In the previous example, the distance matrices (x
and y
) have the
same IDs, in the same order:
>>> x.ids
('0', '1', '2')
>>> y.ids
('0', '1', '2')
If necessary, mantel
will reorder the distance matrices prior to
running the test. The function also supports a lookup
dictionary that
maps distance matrix IDs to new IDs, providing a way to match IDs between
distance matrices prior to running the Mantel test.
For example, let’s reassign the distance matrices’ IDs so that there are no matching IDs between them:
>>> x.ids = ('a', 'b', 'c')
>>> y.ids = ('d', 'e', 'f')
If we rerun mantel
, we get the following error notifying us that there
are nonmatching IDs (this is the default behavior with strict=True
):
>>> mantel(x, y)
Traceback (most recent call last):
...
ValueError: IDs exist that are not in both distance matrices.
If we pass strict=False
to ignore/discard nonmatching IDs, we see that
no matches exist between x and y, so the Mantel test still cannot be
run:
>>> mantel(x, y, strict=False)
Traceback (most recent call last):
...
ValueError: No matching IDs exist between the distance matrices.

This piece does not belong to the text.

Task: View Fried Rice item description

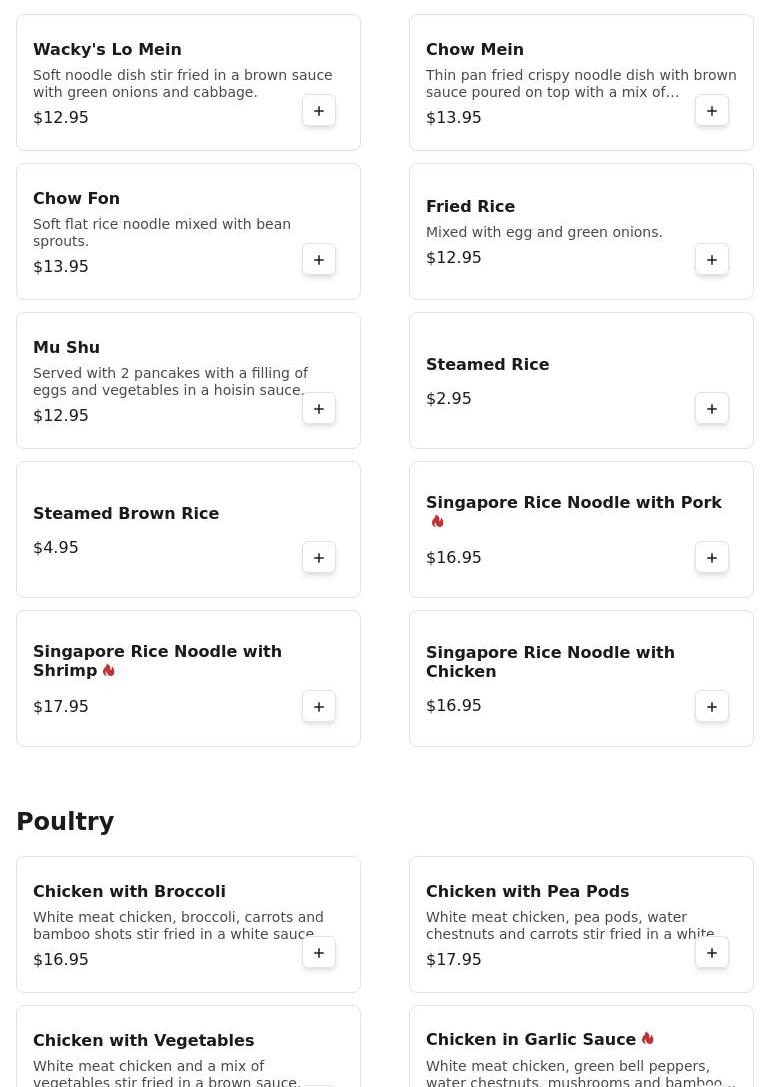Action: click(544, 232)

To work around this, we can define a lookup
dictionary to specify how
the IDs should be matched between distance matrices:
>>> lookup = {'a': 'A', 'b': 'B', 'c': 'C',
... 'd': 'A', 'e': 'B', 'f': 'C'}
lookup
maps each ID to 'A'
, 'B'
, or 'C'
. If we rerun
mantel
with lookup
, we get the same results as the original
example where all distance matrix IDs matched:
>>> coeff, p_value, n = mantel(x, y, lookup=lookup)
>>> print(round(coeff, 4))
0.7559
mantel
also accepts input that is array_like
. For example, if we
redefine x and y as nested Python lists instead of DistanceMatrix
instances, we obtain the same result:
>>> x = [[0, 1, 2],
... [1, 0, 3],
... [2, 3, 0]]
>>> y = [[0, 2, 7],
... [2, 0, 6],
... [7, 6, 0]]
>>> coeff, p_value, n = mantel(x, y)
>>> print(round(coeff, 4))
0.7559
It is import to note that reordering/matching of IDs (and hence the
strict
and lookup
parameters) do not apply when input is
array_like
because there is no notion of IDs.